Makanan itu memiliki lauk yang lebih baik tapi ibu Nial memilih untuk di bawakan makan siang agar ia tidak mendapatkan potongan uang makan. Hitung-hitung untuk menambah pemasukan. Tapi setidaknya meskipun begitu, ibu Nial tidak sendiri di sana ada paman Lim dan juga beberapa penduduk desa lainnya yang duduk tidak jauh dari Nial. Mereka di bawakan makan siang oleh putri – putri mereka. Dan melihat itu ia tidak keberatan meskipun berbeda sendiri. Nial mengamati kaki miliknya yang kotor, jari-jari kakinya menghitam karena tanah yang menempel di sana.
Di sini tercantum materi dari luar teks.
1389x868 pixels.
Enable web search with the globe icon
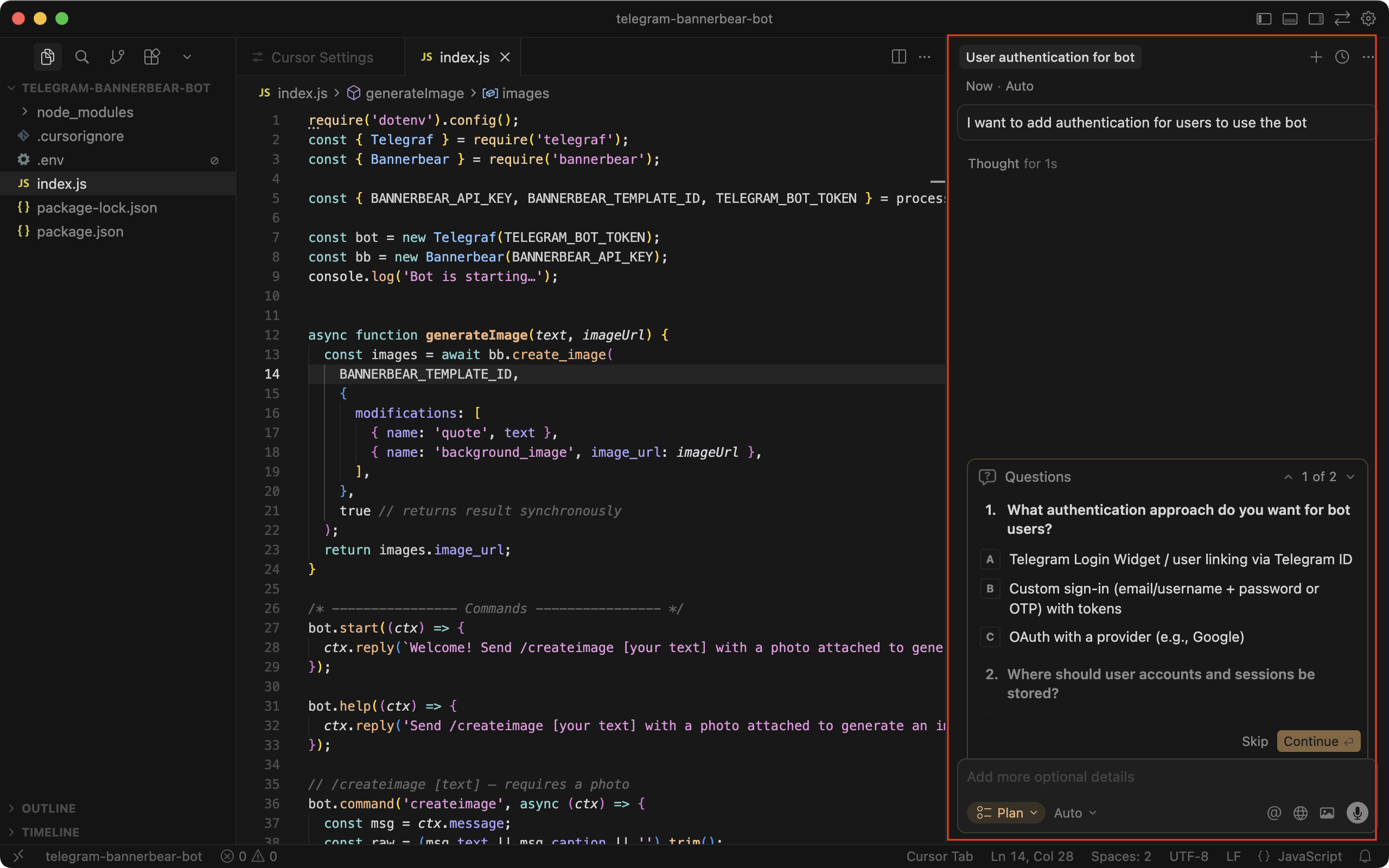tap(1301, 812)
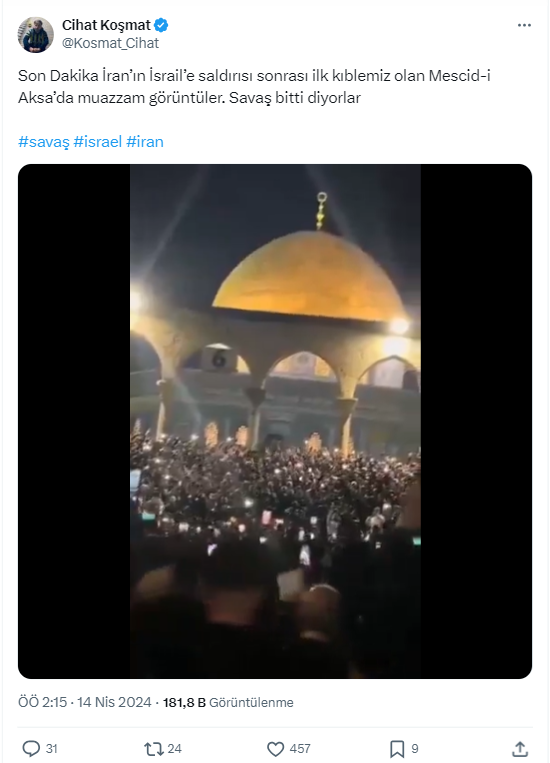550x763 pixels.
Task: Follow the #iran hashtag
Action: (145, 142)
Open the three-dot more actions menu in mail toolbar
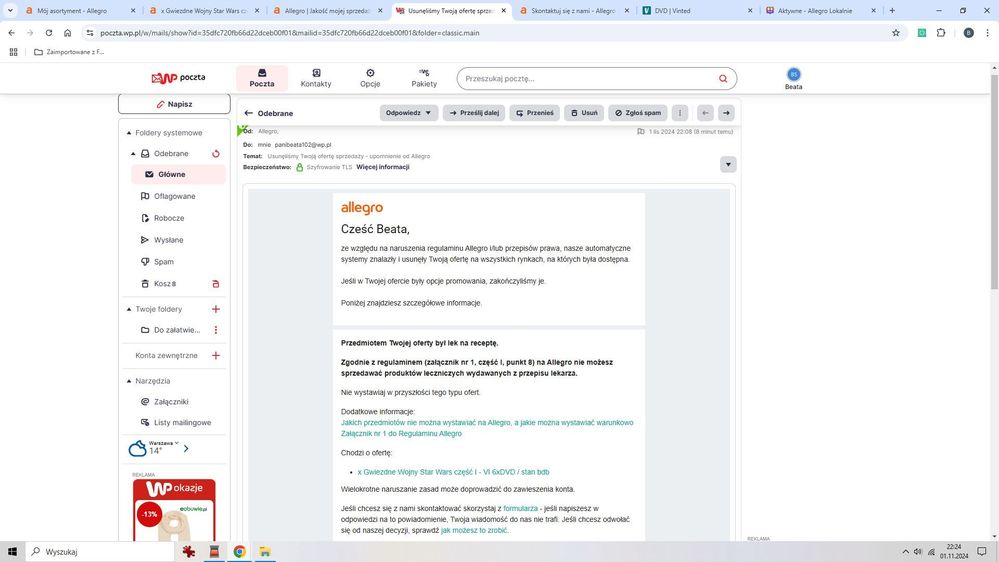This screenshot has width=999, height=562. click(x=680, y=113)
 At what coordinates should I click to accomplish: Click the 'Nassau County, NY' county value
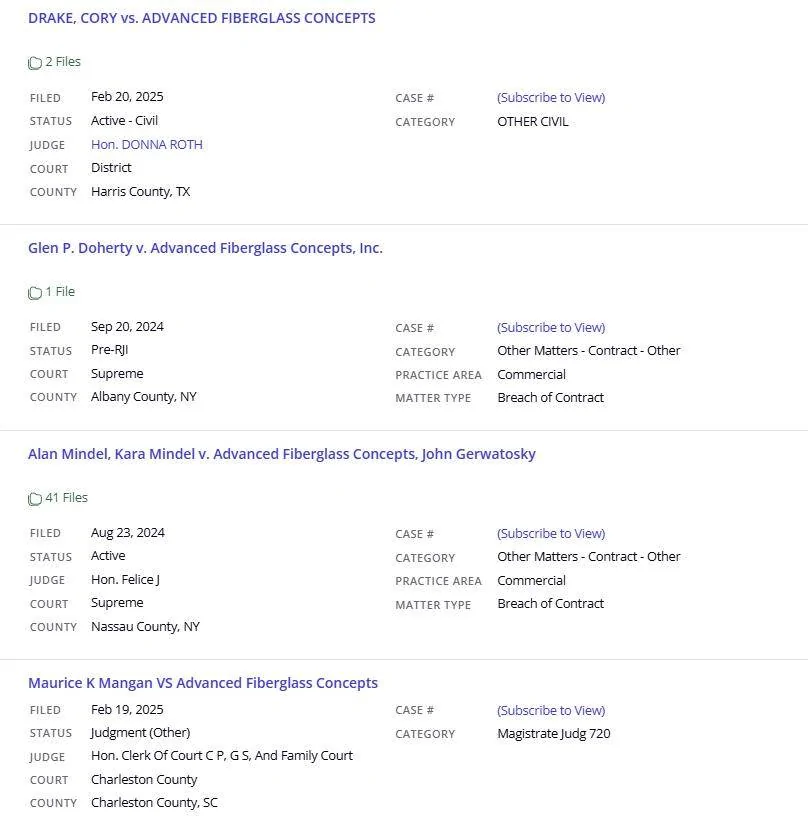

“Ibu tidak pernah mengajarimu berbohong Nial !” seru ibu sambil merapikan kembali rantang yang sudah kosong. Nial menoleh tidak mengerti.

“Ibu telah hidup bertahun-tahun dengan keadaan yang selalu kekurangan. Hanya mengandalkan hasil kerja keras serabutan dari tempat ke tempat lain. Tidak ada yang benar-benar baik Nak” Ibu tersenyum di ujung kalimatnya. Ia tidak sedikit pun merasa sedih dengan pernyataannya. Nial menunduk mengamati tanah, ibunya sudah tau apa yang sebenarnya terjadi. Nial tidak berani menjawab kata-kata ibunya. Tidak ada pembelaan yang akan ia jelaskan lagi. Tapi ia teringat Zein teman baru yan ia kenal tadi.

“Nial tidak berbohong ibu. Teman baru Nial baik juga, dia mau berteman dengan Zein dan berbagi cerita bersama. Tak hanya itu ia juga sangat cerdas” Nial mencoba menjelaskan Zein yang ia kenal barusan pada ibunya.

“Senang bisa mendengarnya, Nak. Dalam berteman jangan lupa untuk tidak terlalu dekat, bertemanlah sewajarnya jangan terlalu dekat.” Ujar ibu yang segera di angguki oleh Nial. Ia hendak membawa rantang itu pulang, tapi sesuatu yang mengganjal menghentikan tangannya untuk beranjak pulang. Nial melepaskan rantang dan urung pergi.

“Tadi Nial lihat ibu masih bekerja, padahal paman Lim sudah berhenti. Apa pekerjaan ibu berat sekali hari ini?” Tanya Nial polos. Ia sudah berpikir banyak sedari tadi tapi ia masih berusia sepuluh tahun dan masih perlu banyak belajar tentang perjuangan.

“Tidak apa-apa Nak. Ibu hanya sedikit butuh tambahan uang lagi. Nanti kau juga pasti akan tahu.” Ibu tersenyum sangat lebar sedangkan matanya masih bisa menutupi kesedihan. Tapi sayang, batin Nial juga sudah tersambung padanya sehingga ia cukup paham mengapa ibunya bekerja sangat keras hari ini.

“Ibu harus jaga kesehatan. Jika lelah berisitirahatlah Bu, jangan terlalu di paksakan” Ujar Nial dengan tatapan mungilnya. Tingginya masih sedagu ibunya tapi ia sudah cukup kuat untuk melakukan banyak hal. Ia sangat mandiri dan selalu tersenyum melupakan kisah sedihnya. Ia terbiasa untuk tidak biasa mengeluh.

Kaki Nial berjalan menuju arah Danau perbatasan kampung. Masih lengkap dengan rantang yang ia bawa setelah dari pekerjaan proyek tadi ia mendekat ke arah orang-orang yang memancing. Ia mengamati mereka yang memancing berharap akan ada orang yang berbaik hati mau mengajaknya memancing bersama. Akhirnya ia tiba di salah satu pemancing tua yang duduk kursi kayu lipat dengan pancing di tangannya. Nial mendekat ia amat mengenal laki-laki tua itu.